Creating an Acrylic Spray Aquatint Test 5

October 21, 2014 (printed 10/28)
Researchers: Audrey Blood / Jenny Gover
Room Temperature: 65 degrees F
Humidity: humid
Materials: Golden GAC-100, Akua monotype ink Jet Black, Golden airbrush medium, water
Abstract: Attempting a spray aquatint mixture using Golden GAC-100 (Part 2)


GAC-100 Mix #2 (plate 5):
0.5 oz GAC-100
0.25 oz Akua jet black monotype ink
0.25 oz Water
3 drops Golden airbrush medium

We mixed ingredients together in small container and sprayed through Badger Airbrush on finest possible setting onto newsprint. The plate was sprayed at a distance of 6-8 inches with approximately 15 passes. It was set to dry in the drying box for 20 minutes, then removed and sat grounded in our drawer for one week before etching. It was then step-etched in 39 degree baume ferric chloride. The plate was stripped first with the stripper solution and finished with SoySolv II spray. It was then printed three times.

measuring GAC-100

spraying Mix 2 onto plate 5


The Mixture
It was difficult to see whether the GAC-100 mixed in thoroughly with the other ingredients. The Akua ink was much darker than the india ink from previous mixtures, so less was needed. The mixture had a similar viscosity to Z-Acryl. We sprayed this mixture onto newsprint, expecting to see a finer spray than that of the GAC-100 and india ink mixture because this had been the case with the Speedball mixes. While the mixture gave a somewhat finer spray, it was not nearly as fine as example sprays of either Z-Acryl or our previous Speedball mixtures.
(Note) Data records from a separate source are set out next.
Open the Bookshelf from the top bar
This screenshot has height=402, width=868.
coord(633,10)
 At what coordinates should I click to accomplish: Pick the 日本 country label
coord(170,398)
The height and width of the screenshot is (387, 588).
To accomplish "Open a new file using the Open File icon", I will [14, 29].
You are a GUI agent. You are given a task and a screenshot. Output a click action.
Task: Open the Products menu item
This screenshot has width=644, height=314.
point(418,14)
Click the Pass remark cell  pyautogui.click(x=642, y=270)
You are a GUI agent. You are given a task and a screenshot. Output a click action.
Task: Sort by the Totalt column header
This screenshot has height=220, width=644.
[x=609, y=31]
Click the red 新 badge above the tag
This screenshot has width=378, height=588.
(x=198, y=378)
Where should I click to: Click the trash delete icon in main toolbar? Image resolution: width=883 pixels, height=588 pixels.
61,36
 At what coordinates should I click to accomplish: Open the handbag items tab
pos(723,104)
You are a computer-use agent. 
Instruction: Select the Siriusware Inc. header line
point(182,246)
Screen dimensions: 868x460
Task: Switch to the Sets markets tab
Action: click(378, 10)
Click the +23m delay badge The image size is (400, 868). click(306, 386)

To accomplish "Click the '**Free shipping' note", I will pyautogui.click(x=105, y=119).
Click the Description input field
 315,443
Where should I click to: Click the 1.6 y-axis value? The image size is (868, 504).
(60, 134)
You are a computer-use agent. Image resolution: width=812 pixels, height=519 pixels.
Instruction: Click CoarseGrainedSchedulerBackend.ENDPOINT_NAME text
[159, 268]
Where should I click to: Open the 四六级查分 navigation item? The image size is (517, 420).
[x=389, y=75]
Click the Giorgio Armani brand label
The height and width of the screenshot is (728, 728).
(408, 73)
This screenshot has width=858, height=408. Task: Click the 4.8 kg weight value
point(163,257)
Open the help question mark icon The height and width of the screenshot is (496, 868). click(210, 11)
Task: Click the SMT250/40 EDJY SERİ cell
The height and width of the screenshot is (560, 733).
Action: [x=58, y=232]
mix 2 sprayed onto newsprint

mix 2 sprayed onto plate 5

The ground was very difficult to strip. We left the plate in the stripper bath for one hour, but this did not entirely remove the ground. Most of the ground was removed by rubbing the plate under running water with fingers. After deoxidizing, we realized that some ground was still left on the plate and used SoySolv II to remove the remainder.

Mix 2 on plate 5 after an hour in the stripper solution for 1 hour

We printed on a Takach press using 2 sizing catchers at 5.5 pressure. Ink: Chabonnel #55985 oil-based etching ink with 2 drops 00 plate oil. Paper: Hahnemuhle copperplate white. The prints appeared coarser than those made from the Speedball mixtures. This plate may have been over-sprayed. The coarse texture of the printed aquatint indicated that too much of the plate’s surface area may have been covered by the spray.

printing plate 5

print of plate 5

Akua vs. India Ink as a colorant
After printing plates 4 and 5, we made some observations on the differences between the mixes and the quality of their sprays. When spraying plate 5, there was a large variation in dot size coming out of the airbrush. Smaller dots were being sprayed onto the plate, but were difficult to see, which we thought could lead to over-spraying. We thought this might be because the GAC-100 did not integrate well with the Akua Monotype ink.

We then went back and looked at some of our old mixtures with Speedball screen filler (Experiments #1 & #2) to see whether they had remained emulsified or separated after sitting for several weeks. All of the mixtures with india ink had coagulated into clumps. This didn’t surprise us with the Speedball screen filler mixtures, because of our previous experiments. What we did find however, was that the Speedball screen filler mixture with no colorant had also coagulated. The only mixture that did not coagulate at all was the mixture with Speedball screen filler and Akua monotype ink as a colorant. This led us to wonder whether the Akua monotype ink, which is gum arabic-based, was acting as a suspender and keeping all of the ingredients loose.